# Tugas Anda:
#1 Dalam kutipan teks tentang pengalaman menulis cerpen, penulis mewawancarai temannya yang mengidap skizofrenia. Tuliskan semua pertanyaan yang penulis ajukan kepada teman itu.
#2 Teruskan kutipan teks tentang pengalaman menulis cerpen itu mulai sesudah kalimat terakhirnya.

# Kutipan Teks:

=====

Lalu, malam harinya, aku wawancara teman aku yang punya skizofrenia tadi. Bukan tentang penyakitnya, namun lebih kepada respon orang sekitar. Aku tanya, bagaimana sih respon sekitar dia kalau lagi kambuh? Kalau kambuh, apakah perlu dikasih minum obat? Apakah kalau kambuh perlu langsung dibawa ke dokter?

Tujuannya apa?

Aku enggak mau ada miss informasi. Sebagai penulis, aku ingin tulisanku enggak sekadar menghibur, tetapi juga mengedukasi👩

Tanggal 24 Januari, baru aku mulai nulis. Serius, deh, padahal deadlinenya tuh tanggal 25 jam 22.00 WIB. Tapi, aku emang pejuang deadline, Gais! Harus nunggu mepet dulu, baru ada ide.

Di hari itu, aku cuma dapet 800 kata, padahal minimal 2000 kata 5 halaman. Panik enggak aku? BANGET!

Aku sampai curhat ke temenku, kira-kira bisa enggak ya, tanggal 25 itu aku nulis minimal 1200 kata. Lagian gimana lagi, ya. Mau lanjut udah enggak kuat. Aku nulis itu sampai jam 1 dini hari. Kan enggak mungkin aku terusin kalau otak dan tubuh ini udah meronta-ronta nyuruh aku tidur.

Dan tanggal 25 itu, tau apa yang aku lakuin? NGEBUT. Hahahahaha. Habis PJJ, aku bener-bener nangkring di depan laptop tanpa berhenti. Dan cerpenku jadi sekitar pukul 8 malem. Jujur, aku tipe orang yang suka minta pendapat orang lain dulu sebelum submit karya. Khusus cerpen yang ini, aku langsung submit no matter what they say😎

Dan yah, aku enggak sadar ada salah ketik sekitar 2 kata.

=====

# Bahan yang Disediakan:
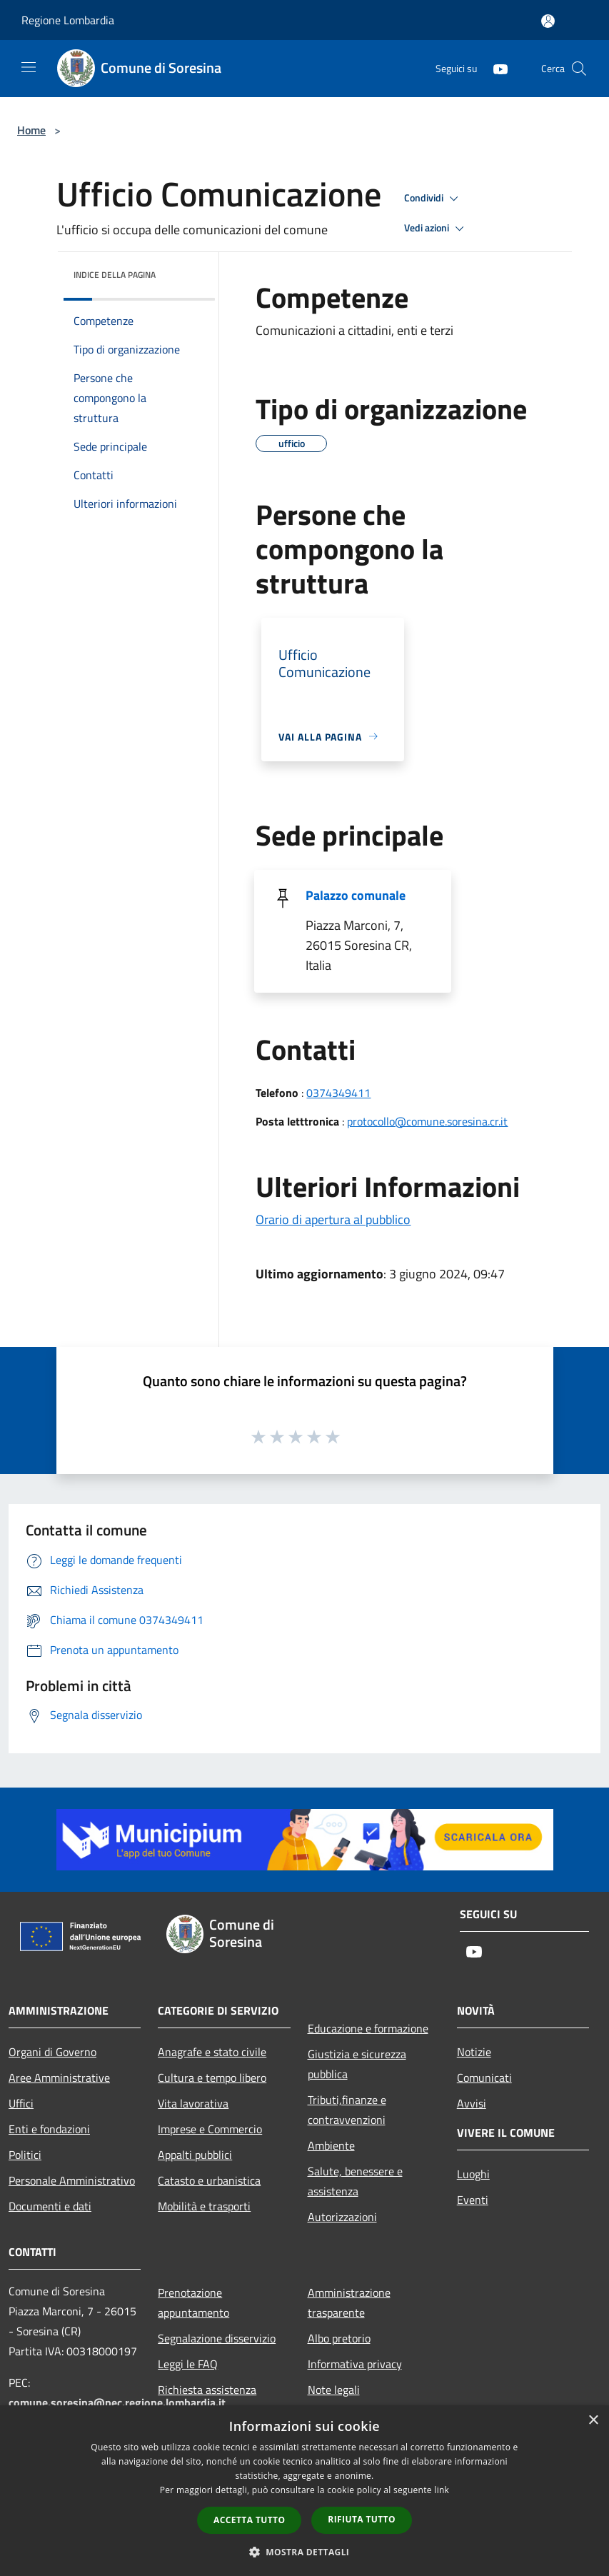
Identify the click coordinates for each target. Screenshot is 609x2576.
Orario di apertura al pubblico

=====

# Jawaban Tiap Tugas:
#1
- Bagaimana sih respon sekitar dia kalau lagi kambuh?
- Kalau kambuh, apakah perlu dikasih minum obat?
- Apakah kalau kambuh perlu langsung dibawa ke dokter?

#2
Tanggal 29 Januari, ada notifikasi dari grup lomba, pengumuman 12 besar! Dan ada namaku di situ, di peringkat 3.

Ada pengumuman juga untuk 12 besar ini, nantinya tanggal 2 Februari disuruh melakukan presentasi.

Di situ aku yang kayak NANIIIIII (WHATTTTT). Memang di juknisnya ada tanggal pemaparan karya, tetapi aku kira cuma untuk cabang lomba KTI aja. Ternyata yang cerpen iya, Cuy😭

Tanggal 30 Januari itu, kami (12 besar dan panitia) ada technical meeting via Zoom.

Aku sempet pesimis, jujur. Kepikiran mengundurkan diri? IYA, HAHAHA😓 Malah kepikiran gini, aku mengumpulkan PPTku, tetapi pas hari H presentasi, aku mobal *JANGAN DITIRU GAES.

Karena aku orang yang terbiasa bekerja di balik layar. Aku suka menulis cerita, tetapi enggak suka kalau harus memaparkannya kepada orang lain. Ini orang asing lagi, ya😭 Walau aku anak OSIS, tetapi aku ini dulunya introvert banget. Sumpah, kalau disuruh public speaking, aku bawaannya deg-degan banget, kalau ngomong jadi enggak jelas, takut salah, kayak mau modar aja.

Tetapi, bukan Alir namanya kalau enggak berani mencoba sesuatu yang baru😣 Aku terus-terusan menanamkan mindset ini: Orang-orang yang sukses seperti presiden, menteri, manager perusahaan adalah mereka yang mau berbicara di depan publik. Intinya, AKU HARUS KELUAR DARI ZONA NYAMAN! Aku enggak mau bukan berarti aku enggak bisa!

Tanggal 1 Februari, aku mengunggah sebuah snapgram di akun keduaku, minta tips 'n trik biar enggak gugup waktu presentasi di depan orang asing. Dan ini jawaban temen-temenku yang aku kompilasi, terus aku pajang di tembok kamarku biar bisa aku baca terus dan bisa aku inget terus😫


How to not be nervous by
temen-temenku:
1. Bismillah💖
2. Enjoy, be yourself!😊
3. Regangin badan, jangan tegang, pakai bahasa tubuh
4. Percaya apa yang kita ucapkan bener
5. Sebelum presentasi, minum air putih dulu

Aku baru buat PPT tanggal 1 Februari itu. Dan malam hari sebelum presentasi, aku juga nulis sekitar 4 lembar apa yang bakal aku presentasiin. Eh, btw, aku punya sedikit tips nih!

Buat PPTmu sesingkat mungkin, bedain kata yang sekiranya perlu kamu jelaskan nantinya saat presentasi. 

Maksudnya gimana?

Gini contohnya (ini PPT yang aku pakai kemarin waktu presentasi)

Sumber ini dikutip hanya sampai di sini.